By Linda Conlin, Pro to Pro Managing Editor

When Hall of Fame baseball player Willie Mays passed away on June 18, much attention was given to what is considered to be one of the greatest plays of all time, known simply as “The Catch.” It was the eighth inning of Game 1 of the 1954 World Series in which Mays and the Giants swept the Cleveland Indians (now the Guardians) in four games. The score was tied 2-2 when Mays made an over-the-shoulder catch of a ball that traveled 421 feet from home plate, at an approximate speed of 106 mph off the bat. Mays ran 90 feet with his back to the ball, and a couple glances over his shoulder to track it. But he didn’t look at the ball for the last 20 feet before making a perfect catch over his left shoulder. How did Mays do that?

One theory is a perceptual motor skill known as optical acceleration cancellation, which Mays claimed to have learned playing football in high school. Optical acceleration cancellation proposes that that the outfielder tracks the elevation angle of the ball after it is hit. If the angle accelerates, the ball will land behind the ballplayer; if it decelerates, the ball will land in front. The fielder moves forward or backward to compensate. Researchers at Brown University tested that theory against two others, the mental model of trajectory in which outfielders rely on subconscious internal models of the physical world to calculate the ball's trajectory and predict its landing point, and linear optical trajectory, in which outfielders run in such a way that their visual image of the ball appears to form a straight line. (http://news.brown.edu/pressreleases/2010/01/flyball)
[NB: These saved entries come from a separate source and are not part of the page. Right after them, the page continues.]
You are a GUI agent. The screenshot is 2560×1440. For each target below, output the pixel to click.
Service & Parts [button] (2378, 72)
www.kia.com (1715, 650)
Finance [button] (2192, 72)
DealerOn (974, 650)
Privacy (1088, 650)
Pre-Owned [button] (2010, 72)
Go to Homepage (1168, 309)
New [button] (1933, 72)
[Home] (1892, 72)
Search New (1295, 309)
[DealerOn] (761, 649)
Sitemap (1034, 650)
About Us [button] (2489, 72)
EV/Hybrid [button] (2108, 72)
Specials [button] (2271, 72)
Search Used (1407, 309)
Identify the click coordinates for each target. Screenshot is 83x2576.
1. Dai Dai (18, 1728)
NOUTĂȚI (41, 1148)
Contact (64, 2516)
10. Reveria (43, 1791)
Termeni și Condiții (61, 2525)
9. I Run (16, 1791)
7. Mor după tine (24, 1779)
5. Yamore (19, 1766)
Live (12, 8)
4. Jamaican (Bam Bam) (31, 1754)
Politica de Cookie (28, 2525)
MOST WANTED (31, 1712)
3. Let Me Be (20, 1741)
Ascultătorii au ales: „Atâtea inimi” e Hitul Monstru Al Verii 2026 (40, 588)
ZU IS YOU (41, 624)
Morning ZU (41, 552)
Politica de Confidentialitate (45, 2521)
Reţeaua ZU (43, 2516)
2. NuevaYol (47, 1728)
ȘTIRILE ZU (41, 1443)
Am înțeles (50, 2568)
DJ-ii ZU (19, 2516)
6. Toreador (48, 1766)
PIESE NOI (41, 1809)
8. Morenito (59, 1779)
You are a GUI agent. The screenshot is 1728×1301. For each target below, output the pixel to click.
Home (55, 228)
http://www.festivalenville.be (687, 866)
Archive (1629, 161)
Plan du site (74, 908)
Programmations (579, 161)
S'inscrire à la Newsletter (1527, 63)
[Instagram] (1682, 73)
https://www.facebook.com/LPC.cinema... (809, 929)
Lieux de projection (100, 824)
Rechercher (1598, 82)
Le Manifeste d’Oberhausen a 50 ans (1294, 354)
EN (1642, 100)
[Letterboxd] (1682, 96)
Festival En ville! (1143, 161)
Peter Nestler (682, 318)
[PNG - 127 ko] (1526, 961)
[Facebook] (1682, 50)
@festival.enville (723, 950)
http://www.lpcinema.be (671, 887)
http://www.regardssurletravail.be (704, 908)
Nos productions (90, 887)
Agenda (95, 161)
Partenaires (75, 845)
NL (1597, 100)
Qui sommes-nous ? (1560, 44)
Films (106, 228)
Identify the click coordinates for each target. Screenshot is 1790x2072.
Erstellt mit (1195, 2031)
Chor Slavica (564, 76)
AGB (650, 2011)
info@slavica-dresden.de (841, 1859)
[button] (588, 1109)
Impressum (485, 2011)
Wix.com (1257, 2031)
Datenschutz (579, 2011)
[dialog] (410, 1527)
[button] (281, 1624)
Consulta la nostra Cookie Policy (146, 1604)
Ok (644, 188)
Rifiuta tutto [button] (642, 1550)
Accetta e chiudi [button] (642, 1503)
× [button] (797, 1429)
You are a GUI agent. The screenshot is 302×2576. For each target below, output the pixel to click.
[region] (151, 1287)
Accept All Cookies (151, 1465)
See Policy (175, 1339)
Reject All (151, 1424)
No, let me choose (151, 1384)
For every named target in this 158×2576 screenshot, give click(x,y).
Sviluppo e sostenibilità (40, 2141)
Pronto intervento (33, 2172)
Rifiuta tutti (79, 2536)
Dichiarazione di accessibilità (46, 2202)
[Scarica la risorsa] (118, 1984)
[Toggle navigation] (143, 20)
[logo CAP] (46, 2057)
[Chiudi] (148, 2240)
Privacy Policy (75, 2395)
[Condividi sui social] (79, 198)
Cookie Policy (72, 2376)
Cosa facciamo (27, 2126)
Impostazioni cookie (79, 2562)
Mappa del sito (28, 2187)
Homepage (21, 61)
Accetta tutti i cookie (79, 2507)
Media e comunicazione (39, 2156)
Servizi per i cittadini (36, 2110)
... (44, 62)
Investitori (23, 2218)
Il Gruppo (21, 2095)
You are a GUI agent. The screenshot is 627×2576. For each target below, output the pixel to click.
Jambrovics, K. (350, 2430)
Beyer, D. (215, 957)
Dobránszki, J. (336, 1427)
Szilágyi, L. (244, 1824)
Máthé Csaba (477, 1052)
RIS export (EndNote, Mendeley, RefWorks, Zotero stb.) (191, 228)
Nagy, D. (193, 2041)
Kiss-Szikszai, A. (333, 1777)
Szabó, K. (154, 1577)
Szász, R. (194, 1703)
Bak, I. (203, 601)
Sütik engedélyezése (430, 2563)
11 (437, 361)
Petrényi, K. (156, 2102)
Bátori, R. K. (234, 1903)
Eight varsity baseball players and four varsity softball players took part in the study, fielding virtual fly balls in Brown's Virtual Environment Navigation Lab. Each wore a head-mounted display that allowed them to see the virtual ball as it was launched, and they ran in the 40-by-40-foot research space to make their virtual catches. Their movements were consistent with the optical acceleration cancellation theory. Conducting the research virtually allowed Warren and the team to test the three theories by making the ball fly on a physically impossible trajectory. They then recorded the subjects' head and glove positions to figure out how they were trying to catch the ball. While all three models can predict successful catches and similar running paths, the digitally altered or physically impossible trajectories included in this research show that baseball players continuously track the ball and run forward or backward to cancel optical acceleration.

Broadcaster for NBC Jack Brickhouse was calling the game when Mays made that impossible catch. Brickhouse said, “Mays just brought this crowd to its feet with a catch which must have been an optical illusion to a lot of people!” But we know Mays’ perceptual motor skills were no illusion.